Nina Vitagliano and the Speederettes
The tragic story of an Italian-born American race driver

Mario Andretti was not the only Italian-born American to become a race driver. Italian immigrants, searching for a new life in our still new-world, found racing as exciting in America as did their friends and relatives who remained in Italy. Andretti was proceeded by the great Ralph DePalma, who was born in in 1883, Dario Resta , born in Italy in 1884, and of course Luigi Chinetti, a native of Italy who found fame and fortune in post WWII America.

And not only were the Italian immigrants who donned racing suits men, but as we will see, women as well. Patricia Lee Yongue relates the tragic story of a true pioneer, born in Genoa, Italy.


Italian immigrant Nina Vitagliano. Photo courtesy Stockton, California Library.

◇ ◇ ◇ ◇

*Problems to work on*.
**A.** In the passage about Nina Vitagliano, in which city was she born?
**B.** Carry on the passage about Nina Vitagliano from the point where it stops.

◇ ◇ ◇ ◇

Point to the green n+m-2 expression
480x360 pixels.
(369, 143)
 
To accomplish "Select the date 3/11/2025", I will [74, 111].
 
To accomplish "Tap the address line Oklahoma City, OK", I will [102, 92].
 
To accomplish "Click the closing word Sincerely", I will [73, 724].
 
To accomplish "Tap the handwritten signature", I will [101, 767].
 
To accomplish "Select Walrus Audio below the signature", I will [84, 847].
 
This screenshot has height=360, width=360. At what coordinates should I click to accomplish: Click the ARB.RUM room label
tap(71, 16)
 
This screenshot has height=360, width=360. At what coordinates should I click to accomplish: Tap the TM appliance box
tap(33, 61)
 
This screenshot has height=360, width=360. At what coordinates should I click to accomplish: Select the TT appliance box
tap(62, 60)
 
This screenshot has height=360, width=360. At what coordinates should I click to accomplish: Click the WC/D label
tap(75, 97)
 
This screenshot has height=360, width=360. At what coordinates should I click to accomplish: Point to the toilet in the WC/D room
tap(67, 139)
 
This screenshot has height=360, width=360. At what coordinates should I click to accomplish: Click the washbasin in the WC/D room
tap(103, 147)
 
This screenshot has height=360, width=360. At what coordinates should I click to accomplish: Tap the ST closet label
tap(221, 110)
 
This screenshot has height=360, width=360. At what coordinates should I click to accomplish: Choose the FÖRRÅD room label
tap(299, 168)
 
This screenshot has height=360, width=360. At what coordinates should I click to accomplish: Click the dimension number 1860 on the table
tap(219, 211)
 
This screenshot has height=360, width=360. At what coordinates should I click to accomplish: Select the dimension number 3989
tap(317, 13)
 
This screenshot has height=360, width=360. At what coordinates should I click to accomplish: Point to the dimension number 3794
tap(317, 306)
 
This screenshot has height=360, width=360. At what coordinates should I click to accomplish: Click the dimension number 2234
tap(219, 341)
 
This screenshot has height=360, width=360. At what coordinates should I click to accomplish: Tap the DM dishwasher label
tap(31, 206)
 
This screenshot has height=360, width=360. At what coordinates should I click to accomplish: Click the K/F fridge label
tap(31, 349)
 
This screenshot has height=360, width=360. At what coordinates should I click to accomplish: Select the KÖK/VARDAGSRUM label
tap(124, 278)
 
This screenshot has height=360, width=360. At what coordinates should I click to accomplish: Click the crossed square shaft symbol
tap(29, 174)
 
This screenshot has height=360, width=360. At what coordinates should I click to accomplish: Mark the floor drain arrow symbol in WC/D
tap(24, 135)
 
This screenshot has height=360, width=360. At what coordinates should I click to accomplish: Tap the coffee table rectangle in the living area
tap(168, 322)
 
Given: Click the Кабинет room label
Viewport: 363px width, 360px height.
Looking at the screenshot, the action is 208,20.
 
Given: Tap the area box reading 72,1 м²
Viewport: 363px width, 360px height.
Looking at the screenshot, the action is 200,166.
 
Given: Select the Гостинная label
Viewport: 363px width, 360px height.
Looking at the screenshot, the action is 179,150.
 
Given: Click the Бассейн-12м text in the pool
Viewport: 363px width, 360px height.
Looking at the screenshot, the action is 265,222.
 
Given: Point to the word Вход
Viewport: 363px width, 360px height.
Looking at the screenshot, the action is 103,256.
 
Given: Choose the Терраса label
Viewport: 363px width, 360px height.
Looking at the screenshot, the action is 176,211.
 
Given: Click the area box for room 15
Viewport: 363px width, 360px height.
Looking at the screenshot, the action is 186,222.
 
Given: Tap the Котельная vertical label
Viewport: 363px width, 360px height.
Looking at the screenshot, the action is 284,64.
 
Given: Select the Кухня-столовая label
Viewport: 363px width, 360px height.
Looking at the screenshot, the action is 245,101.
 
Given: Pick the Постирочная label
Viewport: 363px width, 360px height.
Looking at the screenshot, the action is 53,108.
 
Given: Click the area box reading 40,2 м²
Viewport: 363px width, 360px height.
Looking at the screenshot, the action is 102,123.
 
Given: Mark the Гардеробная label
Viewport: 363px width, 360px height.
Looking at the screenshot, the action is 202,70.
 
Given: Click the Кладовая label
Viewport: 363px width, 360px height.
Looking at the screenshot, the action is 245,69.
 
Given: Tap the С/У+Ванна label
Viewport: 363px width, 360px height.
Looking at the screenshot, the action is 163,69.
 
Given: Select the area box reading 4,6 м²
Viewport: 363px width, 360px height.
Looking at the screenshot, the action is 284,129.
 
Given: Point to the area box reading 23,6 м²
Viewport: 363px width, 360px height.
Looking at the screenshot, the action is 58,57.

◇ ◇ ◇ ◇

*Task-by-task results*.
**A.** Genoa, Italy.

**B.**
Offspring of noble Italian stock, Nina Vitagliano had emigrated with her parents to (smogless?) Los Angeles reportedly for the sake of her father Colonel Angelo Vitagliano’s health. Always a free-spirited girl, Nina had driven cars in her native Italy and had no intention of giving up this freedom in America of all places. After she married shipping executive Stephen Torre (Torre Shipping Co.), not only did she continue to drive, much to her parents’ distress she determined to race. She also declared her ambition to fly airplanes, like sister race car driver Ruth Wightman, and eventually to return to Italy to drive for the ambulance corps. Unfortunately, she did not live to fulfill these latter goals.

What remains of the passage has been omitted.